> **Written problem**:
Write out the lines of the data below word for word, starting at the line containing "Select the 2nd" and ending at the line containing "coord(78,291)", both included.

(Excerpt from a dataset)
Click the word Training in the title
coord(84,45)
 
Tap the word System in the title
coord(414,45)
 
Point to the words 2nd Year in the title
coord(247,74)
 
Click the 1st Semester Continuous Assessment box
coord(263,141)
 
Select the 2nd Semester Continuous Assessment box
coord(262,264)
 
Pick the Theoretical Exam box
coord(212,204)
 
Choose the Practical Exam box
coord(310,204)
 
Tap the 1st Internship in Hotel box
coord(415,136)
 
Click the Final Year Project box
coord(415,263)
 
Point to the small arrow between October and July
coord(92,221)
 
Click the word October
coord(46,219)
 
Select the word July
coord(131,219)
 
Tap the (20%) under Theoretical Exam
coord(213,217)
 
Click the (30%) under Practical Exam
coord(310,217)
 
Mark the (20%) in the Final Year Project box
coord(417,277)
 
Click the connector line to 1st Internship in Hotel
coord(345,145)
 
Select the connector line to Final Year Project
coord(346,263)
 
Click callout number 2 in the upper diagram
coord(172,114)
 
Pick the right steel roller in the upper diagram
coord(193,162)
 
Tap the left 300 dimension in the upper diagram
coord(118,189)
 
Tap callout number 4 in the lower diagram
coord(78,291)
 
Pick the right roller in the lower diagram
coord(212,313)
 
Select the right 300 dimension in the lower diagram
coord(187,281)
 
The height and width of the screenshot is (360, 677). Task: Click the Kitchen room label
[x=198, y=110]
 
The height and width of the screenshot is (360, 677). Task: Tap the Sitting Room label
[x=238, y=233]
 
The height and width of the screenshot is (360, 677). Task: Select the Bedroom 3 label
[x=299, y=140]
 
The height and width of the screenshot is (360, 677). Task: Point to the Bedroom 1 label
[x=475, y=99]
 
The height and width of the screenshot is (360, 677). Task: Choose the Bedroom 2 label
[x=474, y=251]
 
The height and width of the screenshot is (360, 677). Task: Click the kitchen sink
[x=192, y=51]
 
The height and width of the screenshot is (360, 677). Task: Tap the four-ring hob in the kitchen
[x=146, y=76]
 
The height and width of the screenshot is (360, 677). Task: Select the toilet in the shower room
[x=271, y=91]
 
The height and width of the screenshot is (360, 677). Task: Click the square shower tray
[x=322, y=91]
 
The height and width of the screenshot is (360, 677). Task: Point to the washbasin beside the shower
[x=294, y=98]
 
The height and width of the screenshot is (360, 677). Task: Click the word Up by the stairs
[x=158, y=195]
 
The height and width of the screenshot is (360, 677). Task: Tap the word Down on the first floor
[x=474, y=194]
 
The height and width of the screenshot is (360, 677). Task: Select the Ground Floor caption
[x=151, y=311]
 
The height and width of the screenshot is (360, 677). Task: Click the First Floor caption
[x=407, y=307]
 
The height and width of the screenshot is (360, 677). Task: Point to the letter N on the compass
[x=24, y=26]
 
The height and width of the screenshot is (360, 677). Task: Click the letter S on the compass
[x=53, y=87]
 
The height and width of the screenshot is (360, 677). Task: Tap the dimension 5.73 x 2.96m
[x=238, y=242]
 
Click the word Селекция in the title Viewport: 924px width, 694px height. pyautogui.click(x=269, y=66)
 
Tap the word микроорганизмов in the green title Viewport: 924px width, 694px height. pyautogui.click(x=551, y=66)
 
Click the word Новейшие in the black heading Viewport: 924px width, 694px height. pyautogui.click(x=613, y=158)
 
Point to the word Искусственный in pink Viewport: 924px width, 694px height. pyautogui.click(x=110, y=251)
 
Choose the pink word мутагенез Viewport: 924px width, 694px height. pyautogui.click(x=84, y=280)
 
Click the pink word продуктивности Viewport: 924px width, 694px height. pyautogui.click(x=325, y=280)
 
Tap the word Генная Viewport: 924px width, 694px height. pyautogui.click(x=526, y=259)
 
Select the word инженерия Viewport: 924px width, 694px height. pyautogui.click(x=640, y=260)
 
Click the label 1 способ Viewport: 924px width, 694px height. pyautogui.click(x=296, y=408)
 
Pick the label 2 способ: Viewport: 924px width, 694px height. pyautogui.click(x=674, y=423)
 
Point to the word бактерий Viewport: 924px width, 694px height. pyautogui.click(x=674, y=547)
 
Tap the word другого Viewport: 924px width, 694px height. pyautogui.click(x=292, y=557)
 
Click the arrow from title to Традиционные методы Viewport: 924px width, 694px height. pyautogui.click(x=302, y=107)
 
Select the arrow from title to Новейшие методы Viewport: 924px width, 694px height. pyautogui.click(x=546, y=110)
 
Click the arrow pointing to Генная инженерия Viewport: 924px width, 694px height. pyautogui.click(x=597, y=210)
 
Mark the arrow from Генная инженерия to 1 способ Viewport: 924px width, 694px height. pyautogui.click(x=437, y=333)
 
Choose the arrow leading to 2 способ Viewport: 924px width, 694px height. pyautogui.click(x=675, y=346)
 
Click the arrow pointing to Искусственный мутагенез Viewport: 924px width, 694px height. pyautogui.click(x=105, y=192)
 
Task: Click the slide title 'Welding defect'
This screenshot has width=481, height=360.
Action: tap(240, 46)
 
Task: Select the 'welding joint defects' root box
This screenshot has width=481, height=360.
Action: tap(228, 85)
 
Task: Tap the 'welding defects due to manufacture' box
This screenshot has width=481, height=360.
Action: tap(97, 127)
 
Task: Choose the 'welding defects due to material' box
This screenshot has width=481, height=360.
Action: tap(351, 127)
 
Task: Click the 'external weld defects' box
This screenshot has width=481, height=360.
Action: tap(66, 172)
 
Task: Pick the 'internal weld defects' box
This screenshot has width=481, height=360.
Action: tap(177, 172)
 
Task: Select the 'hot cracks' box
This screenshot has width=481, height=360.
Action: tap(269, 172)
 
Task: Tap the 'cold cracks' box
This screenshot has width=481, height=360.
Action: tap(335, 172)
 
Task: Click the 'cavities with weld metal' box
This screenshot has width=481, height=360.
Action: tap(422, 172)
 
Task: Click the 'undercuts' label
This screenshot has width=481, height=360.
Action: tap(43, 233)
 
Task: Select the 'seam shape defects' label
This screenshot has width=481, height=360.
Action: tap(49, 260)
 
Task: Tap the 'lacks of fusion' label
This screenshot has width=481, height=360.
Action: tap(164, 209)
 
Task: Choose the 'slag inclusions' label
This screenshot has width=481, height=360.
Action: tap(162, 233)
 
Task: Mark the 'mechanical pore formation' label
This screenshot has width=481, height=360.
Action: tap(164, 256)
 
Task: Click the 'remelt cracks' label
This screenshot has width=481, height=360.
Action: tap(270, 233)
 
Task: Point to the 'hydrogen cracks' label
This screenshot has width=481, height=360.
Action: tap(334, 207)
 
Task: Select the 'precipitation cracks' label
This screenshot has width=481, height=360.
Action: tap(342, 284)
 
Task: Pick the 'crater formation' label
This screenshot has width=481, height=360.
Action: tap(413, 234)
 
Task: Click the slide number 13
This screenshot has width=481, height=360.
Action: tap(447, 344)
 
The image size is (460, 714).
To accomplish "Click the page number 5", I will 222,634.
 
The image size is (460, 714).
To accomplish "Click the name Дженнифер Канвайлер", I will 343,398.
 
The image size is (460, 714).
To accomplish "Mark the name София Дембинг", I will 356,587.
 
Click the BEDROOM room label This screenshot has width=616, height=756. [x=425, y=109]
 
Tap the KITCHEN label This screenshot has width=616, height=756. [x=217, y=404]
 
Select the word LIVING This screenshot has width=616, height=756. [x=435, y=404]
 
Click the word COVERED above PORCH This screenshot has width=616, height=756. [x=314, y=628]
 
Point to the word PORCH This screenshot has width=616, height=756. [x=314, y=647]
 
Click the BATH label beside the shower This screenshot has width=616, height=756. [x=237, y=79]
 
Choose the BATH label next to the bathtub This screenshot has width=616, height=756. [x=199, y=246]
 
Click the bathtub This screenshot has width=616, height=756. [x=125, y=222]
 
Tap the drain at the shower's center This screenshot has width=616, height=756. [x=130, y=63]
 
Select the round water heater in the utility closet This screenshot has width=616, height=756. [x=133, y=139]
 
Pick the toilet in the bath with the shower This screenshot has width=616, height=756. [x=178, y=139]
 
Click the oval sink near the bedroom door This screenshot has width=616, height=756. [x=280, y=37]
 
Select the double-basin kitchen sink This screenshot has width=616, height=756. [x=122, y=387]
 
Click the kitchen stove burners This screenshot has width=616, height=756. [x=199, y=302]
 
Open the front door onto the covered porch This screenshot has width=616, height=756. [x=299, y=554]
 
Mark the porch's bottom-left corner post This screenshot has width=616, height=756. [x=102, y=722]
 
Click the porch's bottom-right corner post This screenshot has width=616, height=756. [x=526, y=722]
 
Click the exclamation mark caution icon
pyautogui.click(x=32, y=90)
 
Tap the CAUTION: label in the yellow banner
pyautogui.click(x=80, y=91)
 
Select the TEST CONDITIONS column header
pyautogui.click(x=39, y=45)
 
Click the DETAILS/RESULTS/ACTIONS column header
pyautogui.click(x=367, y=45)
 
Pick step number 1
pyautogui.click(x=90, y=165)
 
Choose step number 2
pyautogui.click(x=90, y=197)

> **Output below**:
Select the 2nd Semester Continuous Assessment box
coord(262,264)
 
Pick the Theoretical Exam box
coord(212,204)
 
Choose the Practical Exam box
coord(310,204)
 
Tap the 1st Internship in Hotel box
coord(415,136)
 
Click the Final Year Project box
coord(415,263)
 
Point to the small arrow between October and July
coord(92,221)
 
Click the word October
coord(46,219)
 
Select the word July
coord(131,219)
 
Tap the (20%) under Theoretical Exam
coord(213,217)
 
Click the (30%) under Practical Exam
coord(310,217)
 
Mark the (20%) in the Final Year Project box
coord(417,277)
 
Click the connector line to 1st Internship in Hotel
coord(345,145)
 
Select the connector line to Final Year Project
coord(346,263)
 
Click callout number 2 in the upper diagram
coord(172,114)
 
Pick the right steel roller in the upper diagram
coord(193,162)
 
Tap the left 300 dimension in the upper diagram
coord(118,189)
 
Tap callout number 4 in the lower diagram
coord(78,291)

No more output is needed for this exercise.